The Coffee Groundz
- Company type: Private
- Industry: Coffeehouse
- Founded: 2005, Houston, Texas
- Headquarters: Houston, Texas
- Key people: J.R. Cohen, Preetish Nijhawan, Shirin Nijhawan, Jonathan Zadok, and Segev Zadok
- Products: Coffee, Tea, Gelato, Sandwiches, Paninis, Wraps, Salads, Quesadillas, etc.

= The Coffee Groundz =

Coffeehouse in Houston, Texas, US

The Coffee Groundz was an independent coffeehouse on Bagby Street in Midtown Houston, Texas. As of 2010, The Coffee Groundz was managed by J.R. Cohen and owned by Preetish Nijhawan, Shirin Nijhawan, Jonathan Zadok and Segev Zadok. It was best known for it use of Twitter as means to receive to-go and pick-up orders from customers.

It won: The Houston Press Award Winner Best Coffee House in 2009, and The 2009 Texas Social Media Award Winner. It has been recognized for its unique use of Twitter. The Coffee Groundz has been reviewed on Mashable, Forbes, Entrepreneur Magazine, Bloomberg BusinessWeek, and The New York Times.
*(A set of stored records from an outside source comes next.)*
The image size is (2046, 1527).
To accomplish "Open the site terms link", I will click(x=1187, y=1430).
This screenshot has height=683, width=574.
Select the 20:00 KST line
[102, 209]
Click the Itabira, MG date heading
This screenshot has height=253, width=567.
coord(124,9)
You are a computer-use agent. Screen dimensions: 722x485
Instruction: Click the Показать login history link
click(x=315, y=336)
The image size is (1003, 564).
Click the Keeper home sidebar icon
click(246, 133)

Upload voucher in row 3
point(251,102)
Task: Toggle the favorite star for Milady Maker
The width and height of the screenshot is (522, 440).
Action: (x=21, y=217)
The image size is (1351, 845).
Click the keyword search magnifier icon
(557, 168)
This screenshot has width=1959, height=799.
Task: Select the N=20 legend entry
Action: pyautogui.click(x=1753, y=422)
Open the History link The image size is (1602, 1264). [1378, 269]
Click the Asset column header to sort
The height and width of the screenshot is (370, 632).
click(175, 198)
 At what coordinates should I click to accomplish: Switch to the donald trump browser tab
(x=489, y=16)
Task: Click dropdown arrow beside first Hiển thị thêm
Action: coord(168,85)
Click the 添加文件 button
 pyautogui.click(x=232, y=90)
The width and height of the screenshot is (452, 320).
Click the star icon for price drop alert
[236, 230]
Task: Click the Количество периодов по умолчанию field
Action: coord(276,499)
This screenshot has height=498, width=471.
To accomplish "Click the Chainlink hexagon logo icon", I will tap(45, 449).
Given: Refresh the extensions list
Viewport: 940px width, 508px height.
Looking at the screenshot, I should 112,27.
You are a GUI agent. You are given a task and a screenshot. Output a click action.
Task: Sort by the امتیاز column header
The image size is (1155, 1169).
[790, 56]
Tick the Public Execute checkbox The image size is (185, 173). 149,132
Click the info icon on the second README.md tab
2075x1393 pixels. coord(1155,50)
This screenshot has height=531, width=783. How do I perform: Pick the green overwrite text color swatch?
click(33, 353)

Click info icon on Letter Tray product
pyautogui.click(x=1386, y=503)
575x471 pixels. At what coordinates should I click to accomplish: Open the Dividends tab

The Coffee Groundz closed in 2012, and the space was taken over by the short-lived Aperture Coffee for a few months. In the spring of 2016 the space was occupied by a credit union branch. Through most of the early 2020s it sat vacant. Currently (April 2024) it is occupied by a Mexican restaurant, Dripped Birria.